ENH: add cartesian() #5874

sotte · 2015-05-14T11:29:21Z

Generate the cartesian product of input arrays.

This is the pull request that resulted from the discussion. First, thanks to everybody who participated in the discussion!

Here is a performance comparison of different implementations.

The PR contains the implementation, docs and unittests, but...

I'm not quite sure if arraysetopt.py it the right place for this function.
"Set operations for 1D numeric arrays based on sorting." does not sound like cartesian.
cartesian is similar to prod, but fromnumeric.py is also not the right place.
Maybe core/function_base.py next to linspace? Or linalg.py?

Open questions

where should we put it?
Jaime raised the following question: "should it work on flattened arrays?
or should we give it an axis argument, and then "broadcast on the rest", a la
generalized ufunc?" :

Generate the cartesian product of input arrays.

pv · 2015-05-14T11:52:20Z

shape_base.py seems to have somewhat similar functions.

jaimefrio · 2015-05-14T14:23:41Z

numpy/lib/arraysetops.py

+        out = out.T
+
+    for j, arr in enumerate(arrays):
+        n /= arr.size


You need to do n //= arr.size to silence the deprecation warnings that are failing the tests.

jaimefrio · 2015-05-14T14:25:44Z

Wherever it ends up, it will need to be mentioned in the release notes, and the docstring needs one of those ..versionadded tags somewhere too.

shoyer · 2015-05-14T17:36:05Z

I feel pretty strongly that automatically flattening input to 1D is a bad idea. Better to just raise an error (though I do like the idea of the broadcasting across other dimensions).

- add versionadded - improve doc - refuse 2D input - fix unittests - more unittests - add "unique" parameter

sotte · 2015-05-15T18:25:31Z

The cartesian product is defined to works on sets. Following this definition we
could actually use np.unique() instead of np.ravel() which would result in
this behavior:

>>> cartesian((np.array([1, 1]), np.array([1, 1])))
array([[1, 1]])

Would this confuse people?

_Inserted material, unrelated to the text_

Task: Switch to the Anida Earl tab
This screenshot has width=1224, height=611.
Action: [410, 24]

I don't know.

Alternatively one could argue that each row in a 2-D array is an element of the
set.

>>> cartesian((np.array([[1, 1]]), np.array([[1, 1]])))
array([[1, 1, 1, 1]])

Would we still use the unique rows then?

>>> cartesian((np.array([[1, 1], [1, 1]]), np.array([[1, 1], [2, 2]])))
array([[1, 1, 1, 1], [1, 1, 2, 2]])

Just as reference Python's itertools.product does not care about the
uniqueness of elements:

>>> list(itertools.product(range(2), range(2)))
[(0, 0), (0, 1), (1, 0), (1, 1)]

>>> list(itertools.product([1, 1], range(2)))
[(1, 0), (1, 1), (1, 0), (1, 1)]

If we refuse 2D input we still have to decide if we use np.unique() which
would result in an implementation which is closer to the definition or the
itertools.product-like implementation.

Here is my suggestion which represents the current pull request:

Refuse 2D input so it's clear to the user what happens to the data.
Add an optional parameter unique. If unique is True pass the input through
np.unique.

shoyer · 2015-05-15T18:57:30Z

I think a itertools.product like implementation is the most obvious. I don't like automatically using only unique elements -- if users want that sort of behavior, they can call np.unique themselves. Likewise, I'm -1 on adding a unique parameter -- better to have simple, composable building blocks.

For the name of this function, how about using the most explicit cartesian_product?

argriffing · 2015-05-15T19:00:30Z

I agree with @shoyer. I would expect it to work like itertools.product and without anything related to uniqueness. I also prefer the more explicit cartesian_product name.

sotte · 2015-05-15T20:52:03Z

OK. Sounds good to me. But we'll refuse 2D input, right?! It's easy to flatten the input.

jaimefrio · 2015-05-16T01:37:16Z

Here's a tentative version of what a "broadcast on the rest" implementation could look like. I have removed the unique keyword, since it really only applies to flattened inputs:

def cartesian_product(arrays, axis=None, out=None):
    if len(arrays) < 2:
        msg = "need at least two array to calculate the cartesian product"
        raise ValueError(msg)
    if axis is None:
        arrays = [np.asarray(arr).ravel() for arr in arrays]
        broadcast_shape = ()
    else:
        arrays = [np.asarray(arr) for arr in arrays]
        nd = max(arr.ndim for arr in arrays)

        if axis < 0:
            axis += nd
        if axis < 0 or axis >= nd:
            raise ValueError("'axis' out of bounds")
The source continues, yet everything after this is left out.